Don't laugh at a funeral or cry at a wedding
It is already clear that M. Romney failed to capitalize on the blunders suffered by Obama's Administration in the Middle East, including the recent spill of rage against the US across the Muslim world. Pew Center polls indicate that 45% in the US approve and 36% – disapprove of how Obama handled the crisis, while Romney's response drew 26% approval and 48% disapproval.

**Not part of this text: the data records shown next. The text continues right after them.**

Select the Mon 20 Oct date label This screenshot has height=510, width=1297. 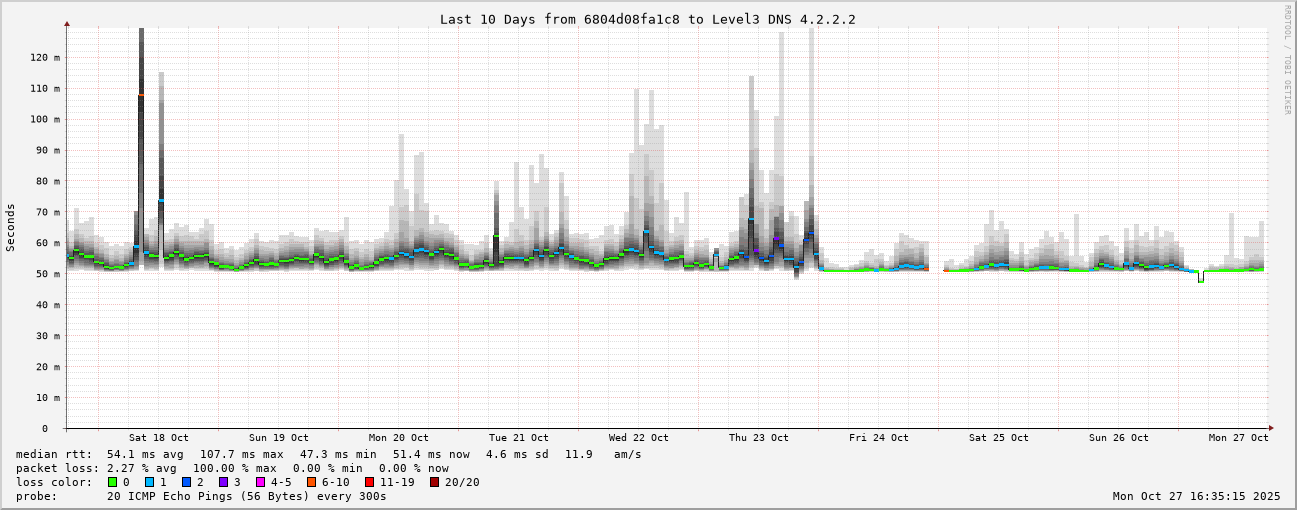coord(398,438)
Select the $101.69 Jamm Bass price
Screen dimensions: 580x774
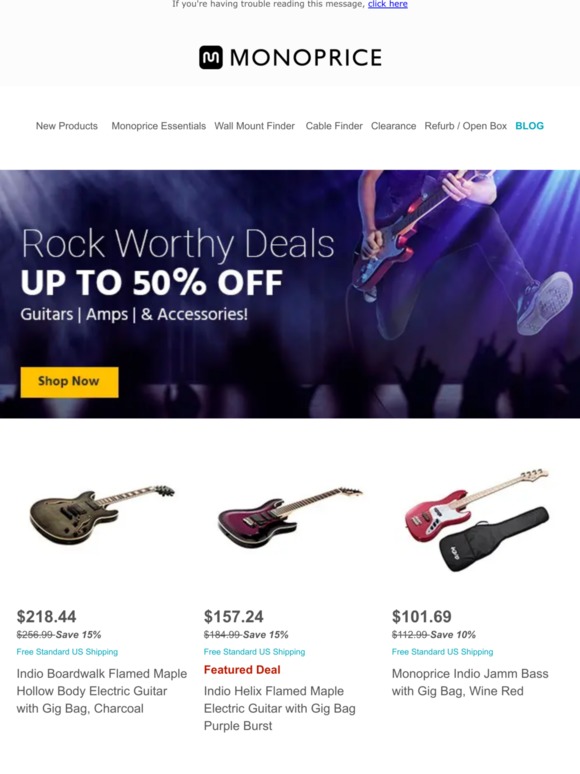click(x=422, y=617)
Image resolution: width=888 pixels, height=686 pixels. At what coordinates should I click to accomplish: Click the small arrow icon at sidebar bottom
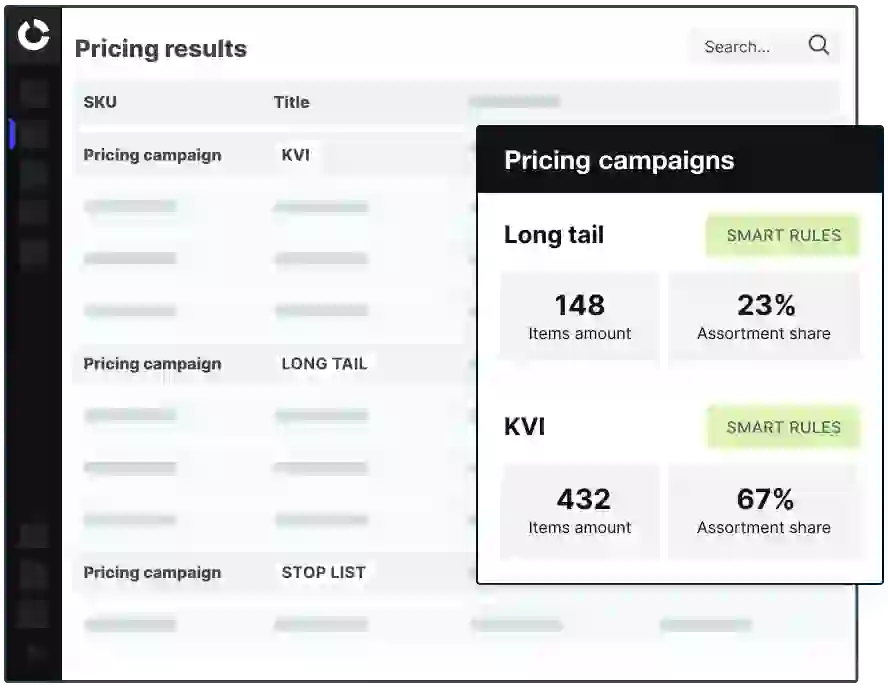click(x=35, y=653)
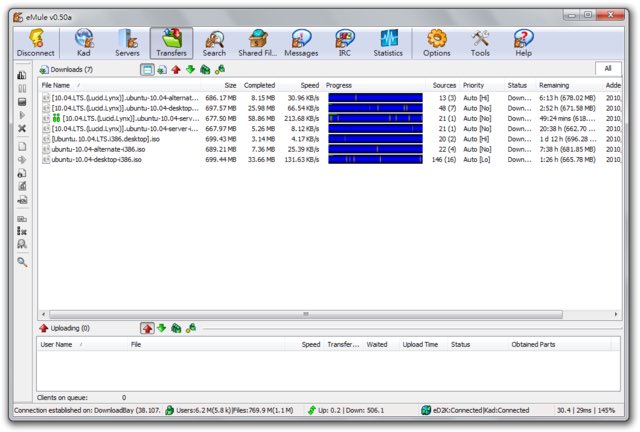Switch to the All category tab
Viewport: 640px width, 432px height.
[x=608, y=69]
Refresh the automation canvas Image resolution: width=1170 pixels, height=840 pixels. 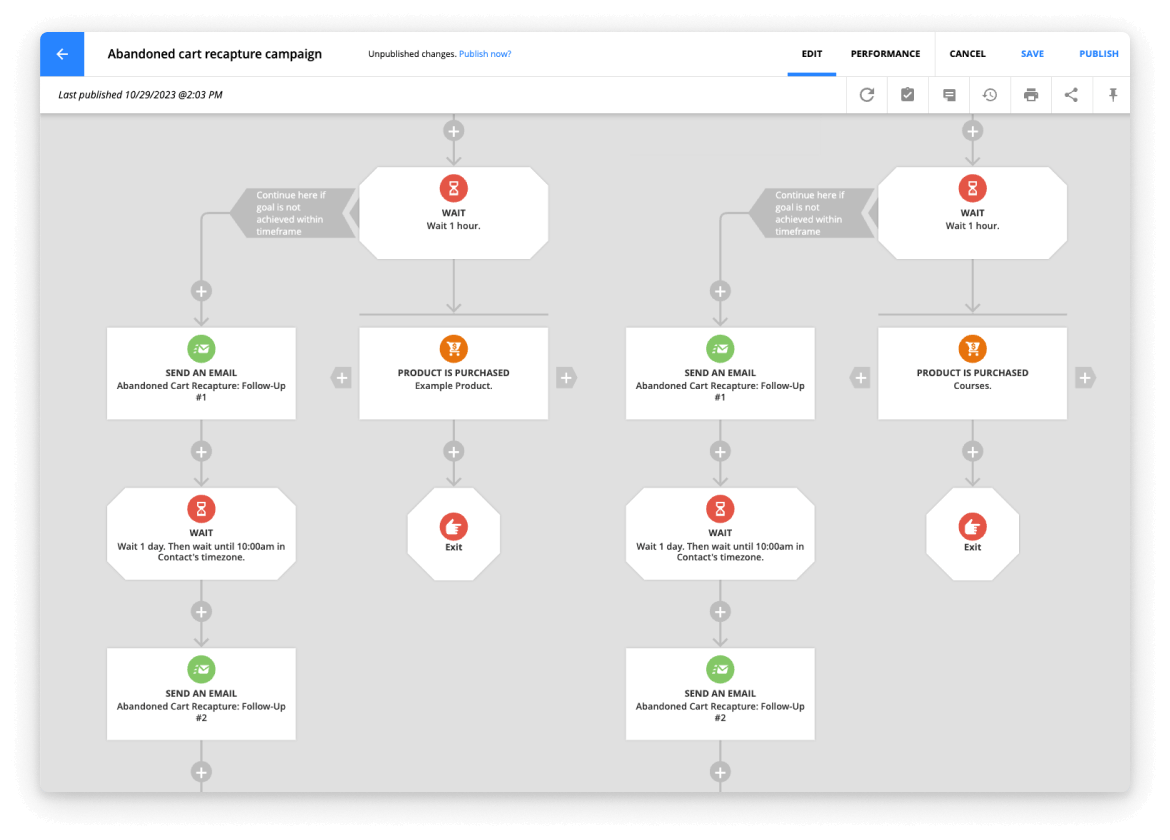[x=866, y=95]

According to the Wall Street Journal, even Republican notables – Sen. John Sununu, R. Reagan's speechwriter Peggy Noonan, and John McCain's campaign adviser John Weaver – criticized Romney over his reaction. Romney, for example, seemed upset that the US embassy in Cairo appealed for religious tolerance in connection with the movie ahead of September 11, that is, before the tragic deaths of the US ambassador and three embassy staff members in Benghazi. Romney said: «They clearly sent mixed messages to the world» and practically accused the incumbent of appeasing Islamic extremists. «Governor Romney seems to have a tendency to shoot first and aim later,» retorted Obama who also stressed that Romney was politicizing the national tragedy. LA Times columnist D. Horsey described Romney's statements in the context as «foolish, simple political rhetoric». In a sense, Romney acted like the lore character who wept at a wedding and then, in an attempt to conform to the people's expectations, laughed at a funeral. No wonder, he got beaten both times.
The Americans' enviable trait of behavior is that they do not easily crack under pressure. Rather, Americans must be credited with becoming more united and backing their leaders once trouble comes, as on September 11, 2001 when the US Administration looked fairly helpless but the public support for President Bush skyrocketed. On a smaller scale, a similar process is underway at the moment.
Still, Obama has no reasons for absolute self-confidence. Americans naturally feel hurt and insulted that ambassador C. Stevens, a de facto father of the Libyan revolution, fell victim to mob violence. They are also mindful that Obama initiated the gradual withdrawal of the US troops out of Iraq and will get them out of Afghanistan, the wars in both countries – started by the Republican Administration, importantly – being extremely unpopular. Still, Obama will have to shoulder most of the responsibility for the current failure of the US Middle Eastern policy, and the pullouts from Iraq and Afghanistan look as if the US forces simply have to flee, while it is unclear what kind of result has been achieved. The gains scored in the Afghan campaign are essentially symbolic, the main one being that Usama bin Laden is finally dead. «Ask Osama bin Laden if he's better off now than he was four years ago,» a prominent Democrat said at the Party's national convention, cheering up the crowd.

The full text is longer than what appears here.